After paying attention to my aunt's disabilities I was very grateful for my good health and my parents health. Other then feeling sad, I felt overly stuffed and after vacuuming in all of my food I sat on the couch with my moms and watched football. The dishes stayed on the table until 1 in the morning and everyone had at least 2 helpings of pumpkin and apple pie. Laziness definitely kicked in and no one wanted to do anything. During dinner i brought up how I was getting tired from all the food and one of my moms brought up an interesting fact, she said that there's a chemical in turkey that actually makes people tired. Now I haven't checked if this was exactly true but it made some kind of sense.

If thanksgiving wasn't made to be a holiday were a lot of eating is done, I doubt people would use thanksgiving as an excuse to eat so much. My mother made so much food I have left overs for at least a week and a half, and everyone knows that thanksgiving food is probably not the healthiest food out there. So to hear people complain about how fat and unhealthy they feel after thanksgiving is extremely annoying. Thanksgiving is suppose to be about giving thanks to your loved ones and enjoying all the good in your life, not to complain about how fat you feel because of how much YOU decided to eat.

Monday, November 22, 2010

Growing up death was never an issues for me, It didn't scare me and It didn't really affect me.

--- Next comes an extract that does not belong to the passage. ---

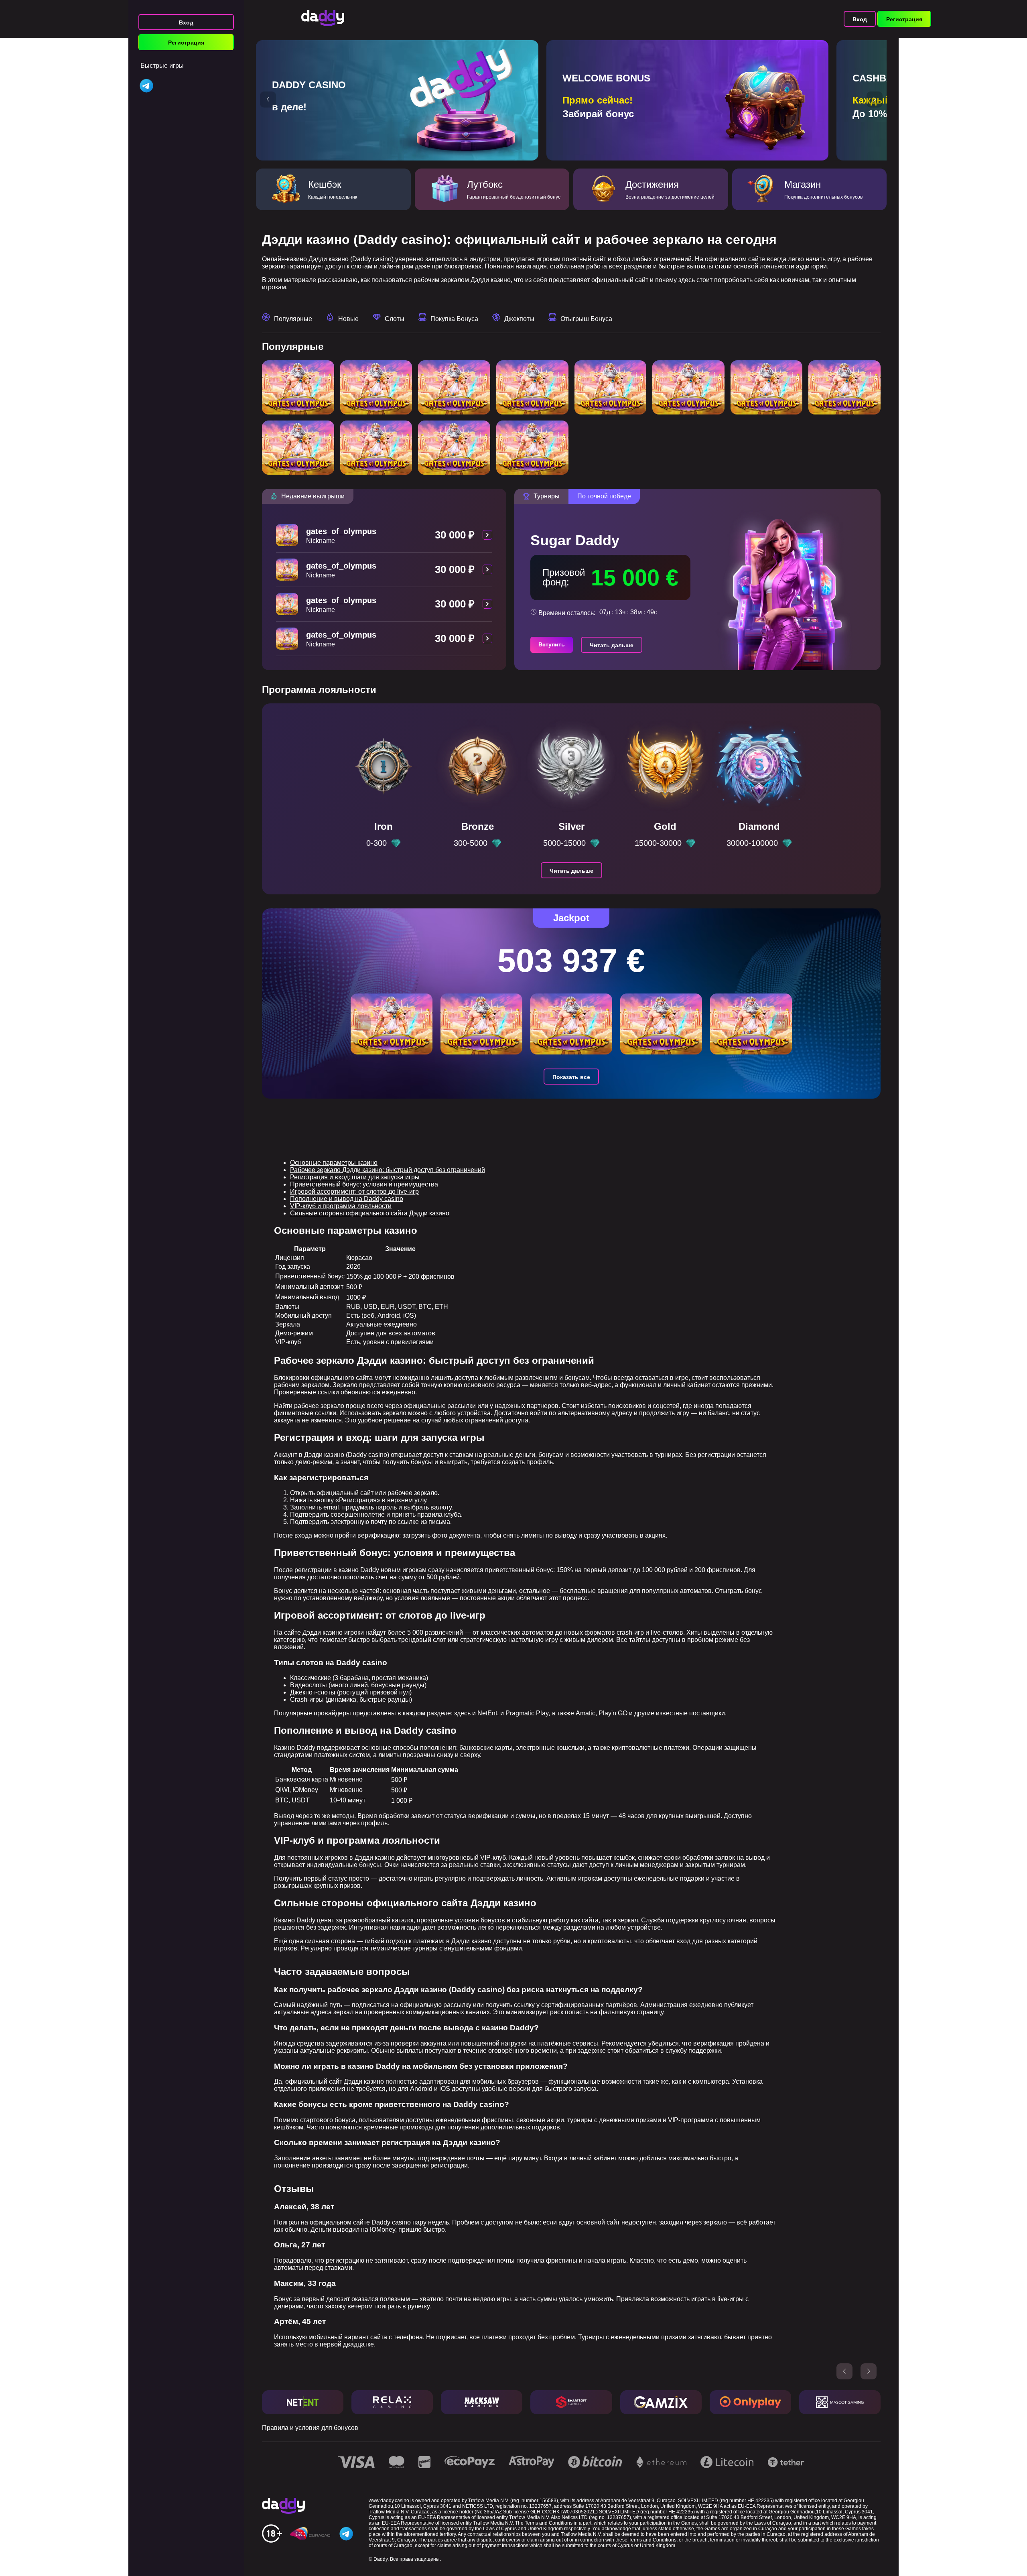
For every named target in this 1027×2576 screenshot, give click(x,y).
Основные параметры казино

During sophomore year my grandmother ended up in the hospital, shortly after she passed away. I feel that hospitals just make everything 10 times sadder and 100 times harder (for coping reasons). They have an odd smell, and odd sounds (personally the beeping noise on the life monitor freaks me out). Growing up I always thought that once someone went to the hospital they weren't going to come back. Of course I was wrong but no one ever explained to me what hospitals were.

It blows my mind how a simple cold can turn into bronchitis or how making love with someone who has AIDS and be transferred. If we know about all these problems why hasn't someone found a cure? Technology is so advanced that it should be easy by know. In my family illness is not really talked about, for instance another one of my grandmothers has cancer and diabetes, I can count on one hand how many times we have talked about it. I see how that could be a good thing, that we don't worry about it and just try to savior the good times but its something that could potentially and probably will kill her, and I'd personally would like to know what exactly it is that is inside of her.

Its interesting to see how most people are afraid to take about death and illness and try to hide from it, when in reality it effects everyone and you can't run from it. I feel that if people were more open to discuss certain topics we wouldn't be scared once it came into our life. Illness is a great way to appreciate the little things in life and to not take people for granted, it just sucks that that is the way some people have to learn.

Disability is a illness I see almost everyday, and taking pit on them is something I don't do. Instead I try to treat them like any other person and look at them for who they are inside not there physical appearance. One of my friends mother is blind and she is one of the most intelligent people I know. Disabilities is just another aspect in life that i feel makes someone stronger, physically and mentally, and we can all learn from them.